(Stored data entries)
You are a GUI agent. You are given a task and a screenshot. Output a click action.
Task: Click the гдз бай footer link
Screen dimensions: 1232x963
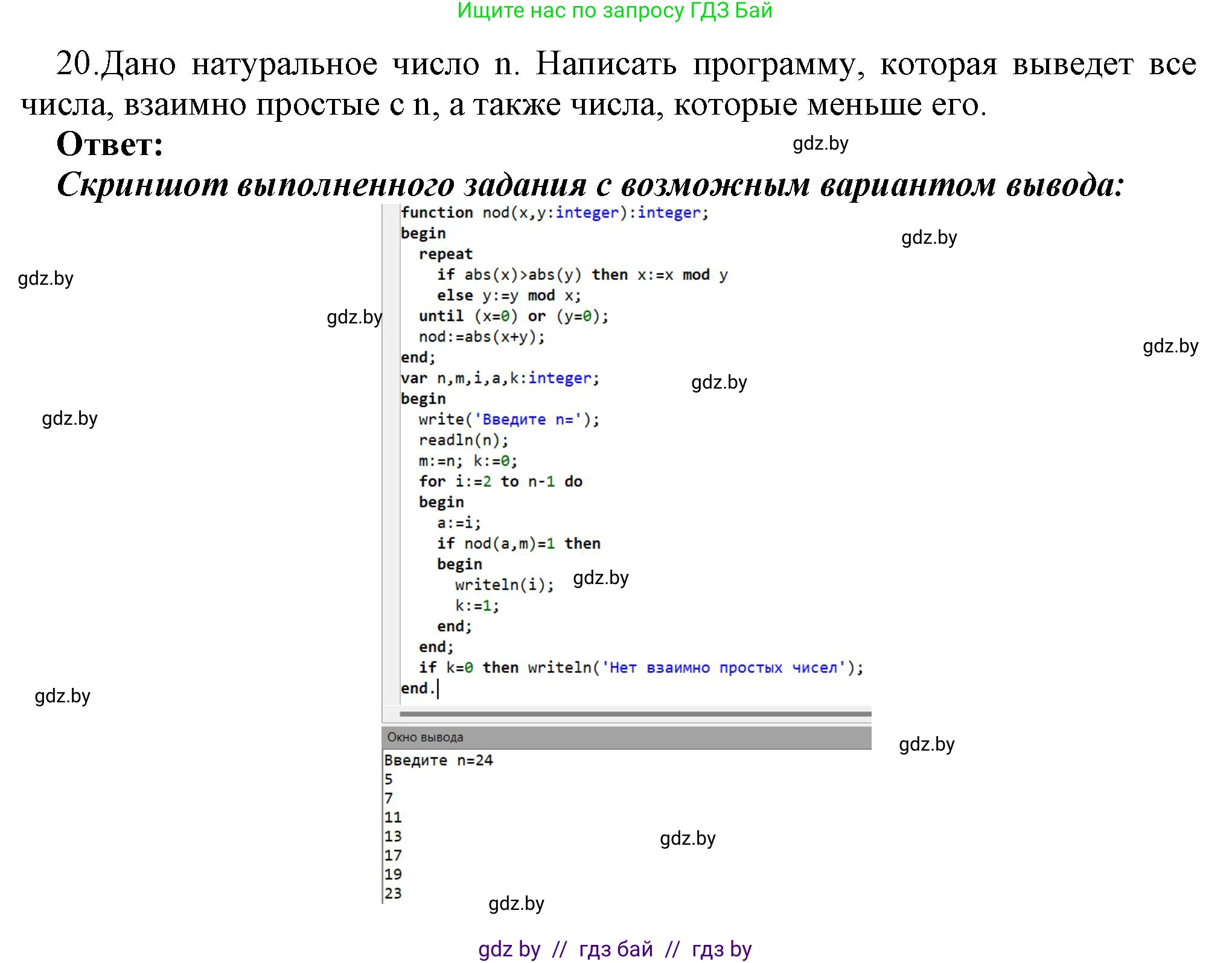point(616,948)
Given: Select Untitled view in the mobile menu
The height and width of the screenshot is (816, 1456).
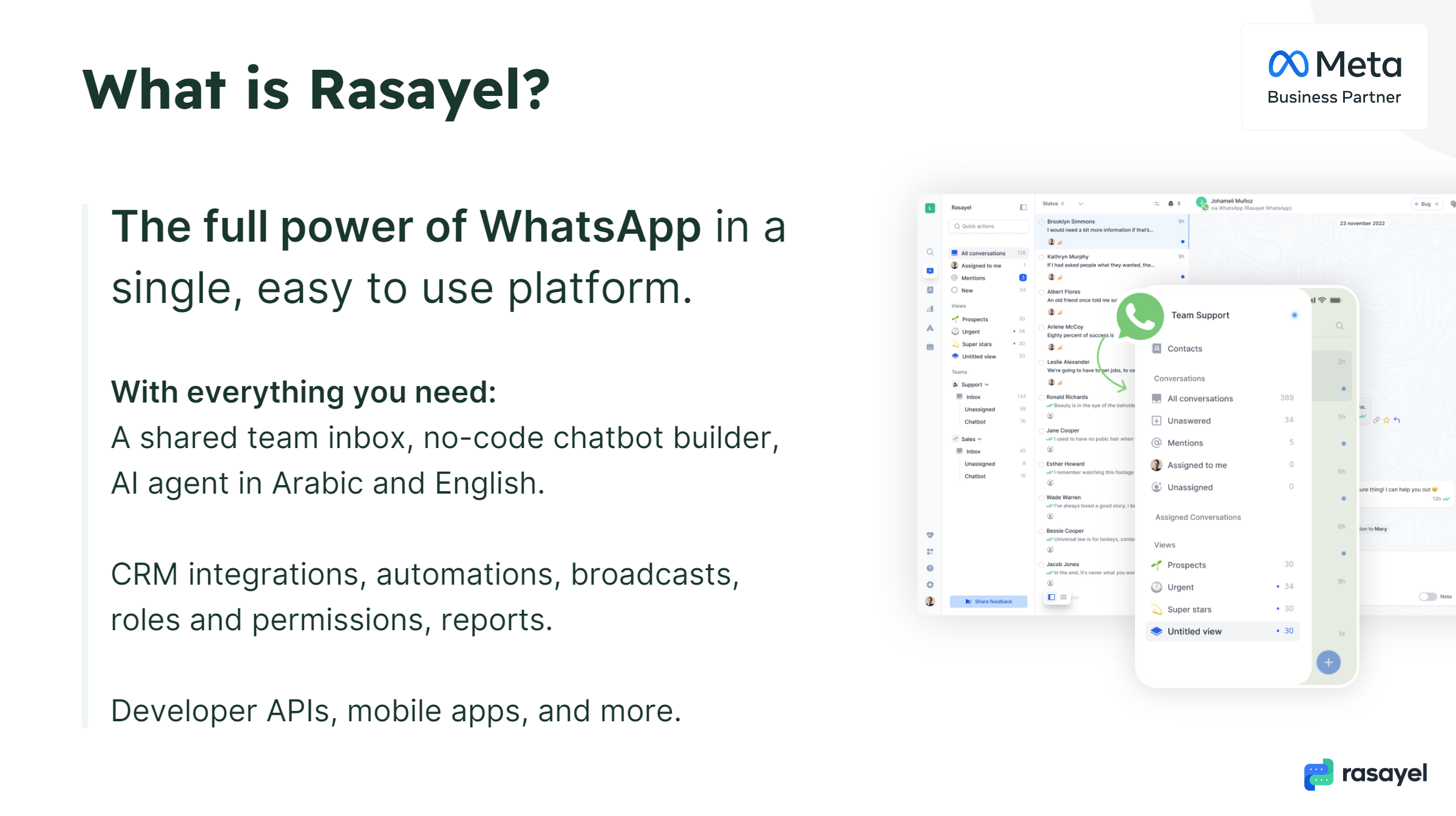Looking at the screenshot, I should click(x=1196, y=631).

# What is being asked
Repeat each line above exactly as it reads, omitting any pictures.

# Solution for this task
You are a GUI agent. You are given a task and a screenshot. Output a click action.
Task: Click the гдз бай footer link
Screen dimensions: 1232x963
point(616,948)
Given: Select Untitled view in the mobile menu
The height and width of the screenshot is (816, 1456).
Looking at the screenshot, I should click(x=1196, y=631).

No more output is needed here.